A TOTAL of 200 new council homes could be built to offer affordable housing, including 100 in Jaywick.
Tendring Council has already approved a new five-year housing strategy for the district which includes providing 200 extra council homes by 2025.
A report has now outlined that 100 of those homes could be built in Jaywick as part of plans to regenerate the Brooklands area, which is officially listed as the most deprived area in the country.
The report, which will go before the council’s cabinet on Friday, has also suggested where some of remaining houses should go, based on the demand for affordable housing across the district.
It would include 40 homes in the Clacton area, five in Harwich, ten in the Frinton, Walton and Kirby area, five in the Manningtree area, five in Brightlingsea and five in rural villages.
Paul Honeywood, cabinet member for housing, said: “We are focusing the provision of more council homes in Jaywick as part of the housing-led regeneration of the area.
“The intention is to provide 100 homes there with the remaining elsewhere in the district.

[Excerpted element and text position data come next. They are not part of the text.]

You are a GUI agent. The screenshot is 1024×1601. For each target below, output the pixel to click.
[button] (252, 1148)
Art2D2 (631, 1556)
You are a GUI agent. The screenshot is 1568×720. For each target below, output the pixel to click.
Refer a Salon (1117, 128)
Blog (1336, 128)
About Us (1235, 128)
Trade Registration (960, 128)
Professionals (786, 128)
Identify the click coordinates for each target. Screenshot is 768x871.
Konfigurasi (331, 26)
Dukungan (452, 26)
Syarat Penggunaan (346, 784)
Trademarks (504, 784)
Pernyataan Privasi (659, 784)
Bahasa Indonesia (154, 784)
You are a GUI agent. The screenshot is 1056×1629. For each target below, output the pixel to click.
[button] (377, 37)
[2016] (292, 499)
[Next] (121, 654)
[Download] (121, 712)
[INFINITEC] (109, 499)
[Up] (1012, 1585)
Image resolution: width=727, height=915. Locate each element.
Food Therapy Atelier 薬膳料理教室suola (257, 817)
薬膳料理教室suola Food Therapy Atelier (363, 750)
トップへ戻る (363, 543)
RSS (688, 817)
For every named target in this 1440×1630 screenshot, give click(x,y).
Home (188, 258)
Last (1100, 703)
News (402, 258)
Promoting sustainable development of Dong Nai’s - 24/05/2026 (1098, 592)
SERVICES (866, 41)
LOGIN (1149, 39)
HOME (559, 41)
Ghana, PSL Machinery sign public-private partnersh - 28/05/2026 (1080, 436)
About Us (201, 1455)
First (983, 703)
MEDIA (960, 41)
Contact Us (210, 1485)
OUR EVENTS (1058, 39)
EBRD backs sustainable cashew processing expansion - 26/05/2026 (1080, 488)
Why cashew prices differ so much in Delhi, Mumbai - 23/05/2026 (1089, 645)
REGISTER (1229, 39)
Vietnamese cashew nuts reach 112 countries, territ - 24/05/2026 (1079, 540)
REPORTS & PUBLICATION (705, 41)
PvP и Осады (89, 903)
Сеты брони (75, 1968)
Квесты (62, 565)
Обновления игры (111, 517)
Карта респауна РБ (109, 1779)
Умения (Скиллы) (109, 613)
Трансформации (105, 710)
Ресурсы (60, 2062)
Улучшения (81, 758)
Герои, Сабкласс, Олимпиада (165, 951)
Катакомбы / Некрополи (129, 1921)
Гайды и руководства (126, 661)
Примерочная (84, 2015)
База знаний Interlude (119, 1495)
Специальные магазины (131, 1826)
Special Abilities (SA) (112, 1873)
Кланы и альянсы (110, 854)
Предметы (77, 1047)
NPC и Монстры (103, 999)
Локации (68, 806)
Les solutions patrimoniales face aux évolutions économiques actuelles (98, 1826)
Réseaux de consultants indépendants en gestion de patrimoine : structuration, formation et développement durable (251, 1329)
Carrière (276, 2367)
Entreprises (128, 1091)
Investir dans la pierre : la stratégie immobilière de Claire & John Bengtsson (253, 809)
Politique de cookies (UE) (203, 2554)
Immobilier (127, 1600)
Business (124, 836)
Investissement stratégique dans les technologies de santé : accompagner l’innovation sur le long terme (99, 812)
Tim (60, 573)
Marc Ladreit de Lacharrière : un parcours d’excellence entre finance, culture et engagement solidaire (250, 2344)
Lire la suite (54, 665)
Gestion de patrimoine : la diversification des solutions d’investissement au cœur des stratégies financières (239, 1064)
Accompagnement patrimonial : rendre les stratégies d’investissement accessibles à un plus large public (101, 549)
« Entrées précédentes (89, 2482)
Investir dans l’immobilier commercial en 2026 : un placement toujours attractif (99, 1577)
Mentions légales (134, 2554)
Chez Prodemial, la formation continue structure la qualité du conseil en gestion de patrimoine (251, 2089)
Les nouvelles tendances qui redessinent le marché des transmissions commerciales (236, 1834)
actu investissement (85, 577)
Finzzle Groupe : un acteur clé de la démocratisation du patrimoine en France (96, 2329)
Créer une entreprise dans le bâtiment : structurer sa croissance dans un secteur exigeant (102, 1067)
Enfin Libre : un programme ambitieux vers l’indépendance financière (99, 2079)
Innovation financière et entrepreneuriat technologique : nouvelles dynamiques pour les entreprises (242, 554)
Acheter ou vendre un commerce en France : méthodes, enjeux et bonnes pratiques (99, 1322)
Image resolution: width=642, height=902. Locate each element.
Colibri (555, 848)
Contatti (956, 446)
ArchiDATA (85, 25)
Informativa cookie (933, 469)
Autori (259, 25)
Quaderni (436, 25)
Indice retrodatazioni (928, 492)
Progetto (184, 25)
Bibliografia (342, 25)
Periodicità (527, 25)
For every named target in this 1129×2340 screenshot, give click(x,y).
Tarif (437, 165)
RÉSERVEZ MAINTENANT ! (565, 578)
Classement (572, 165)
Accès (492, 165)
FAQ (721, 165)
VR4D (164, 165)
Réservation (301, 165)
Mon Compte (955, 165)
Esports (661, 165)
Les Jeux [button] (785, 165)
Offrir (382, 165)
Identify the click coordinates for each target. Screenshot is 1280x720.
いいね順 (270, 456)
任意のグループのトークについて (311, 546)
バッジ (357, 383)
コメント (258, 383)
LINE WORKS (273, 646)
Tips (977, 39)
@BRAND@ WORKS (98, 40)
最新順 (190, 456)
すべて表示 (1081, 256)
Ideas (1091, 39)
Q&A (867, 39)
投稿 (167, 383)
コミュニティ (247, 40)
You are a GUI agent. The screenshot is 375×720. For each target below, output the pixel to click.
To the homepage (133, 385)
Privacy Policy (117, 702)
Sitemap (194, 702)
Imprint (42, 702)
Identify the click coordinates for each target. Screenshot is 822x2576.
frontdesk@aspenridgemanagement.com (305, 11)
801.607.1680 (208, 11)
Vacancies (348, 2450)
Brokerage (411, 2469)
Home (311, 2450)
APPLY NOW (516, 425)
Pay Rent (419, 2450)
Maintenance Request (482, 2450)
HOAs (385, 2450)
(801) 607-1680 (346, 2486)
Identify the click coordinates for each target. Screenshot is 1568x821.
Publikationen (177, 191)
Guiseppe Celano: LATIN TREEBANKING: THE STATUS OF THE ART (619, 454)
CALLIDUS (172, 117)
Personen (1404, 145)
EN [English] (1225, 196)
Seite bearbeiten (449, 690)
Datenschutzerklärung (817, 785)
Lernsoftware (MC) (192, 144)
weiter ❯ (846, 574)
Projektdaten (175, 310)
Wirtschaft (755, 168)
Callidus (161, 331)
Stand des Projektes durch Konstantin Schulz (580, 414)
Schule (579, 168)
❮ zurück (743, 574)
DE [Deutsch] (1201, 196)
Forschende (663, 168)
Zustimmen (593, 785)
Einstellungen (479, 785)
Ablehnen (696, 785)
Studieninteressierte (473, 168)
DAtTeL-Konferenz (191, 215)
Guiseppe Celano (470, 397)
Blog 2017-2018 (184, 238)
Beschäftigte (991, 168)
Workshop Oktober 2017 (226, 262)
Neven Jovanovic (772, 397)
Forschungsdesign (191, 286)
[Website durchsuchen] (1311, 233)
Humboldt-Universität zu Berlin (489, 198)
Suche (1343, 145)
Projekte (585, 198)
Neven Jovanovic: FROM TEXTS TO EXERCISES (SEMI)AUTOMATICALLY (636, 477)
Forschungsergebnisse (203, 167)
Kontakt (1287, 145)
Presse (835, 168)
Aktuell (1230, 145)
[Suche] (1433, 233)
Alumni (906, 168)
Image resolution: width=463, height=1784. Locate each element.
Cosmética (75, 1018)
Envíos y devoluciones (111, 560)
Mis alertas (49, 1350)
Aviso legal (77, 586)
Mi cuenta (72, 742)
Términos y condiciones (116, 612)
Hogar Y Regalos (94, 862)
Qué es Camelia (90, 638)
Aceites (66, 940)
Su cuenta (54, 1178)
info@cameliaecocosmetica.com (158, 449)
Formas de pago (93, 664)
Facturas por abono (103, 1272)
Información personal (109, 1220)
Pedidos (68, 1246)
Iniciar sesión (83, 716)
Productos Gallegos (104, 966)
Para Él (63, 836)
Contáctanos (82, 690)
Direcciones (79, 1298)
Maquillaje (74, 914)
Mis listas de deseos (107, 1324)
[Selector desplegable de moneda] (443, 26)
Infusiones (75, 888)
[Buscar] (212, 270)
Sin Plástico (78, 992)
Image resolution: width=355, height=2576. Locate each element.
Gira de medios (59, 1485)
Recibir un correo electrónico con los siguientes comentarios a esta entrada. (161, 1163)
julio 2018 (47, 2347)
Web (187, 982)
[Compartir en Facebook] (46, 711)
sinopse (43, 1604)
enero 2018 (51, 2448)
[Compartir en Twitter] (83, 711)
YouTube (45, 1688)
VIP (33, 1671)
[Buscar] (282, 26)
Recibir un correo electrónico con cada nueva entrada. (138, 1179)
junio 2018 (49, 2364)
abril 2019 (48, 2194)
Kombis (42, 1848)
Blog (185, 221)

“Due to ground conditions and the flooding risk in the area it is necessary to build flood resilient homes, which, by their nature, cost more than houses developed in most other areas of the district.
“Development of the 100 homes in Jaywick has, therefore, to be assessed with the wider regeneration of the area in mind.
“However, there are families with children across Tendring who we need to provide homes for, which is why we will be looking to provide homes where they are needed across the district.”
The report said there is a growing demand for affordable housing and the council expects homelessness will increase once some of the measures introduced by the Government during the Covid-19 pandemic are relaxed, such as the ban on landlord’s serving notices on private tenancies.
Jaywick councillor Dan Casey said the deprived area needed more than just new homes.
He said: “These plans to provide homes in Jaywick is welcome. More must be done to improve conditions in some properties, to hold rogue landlords to account and provide jobs.”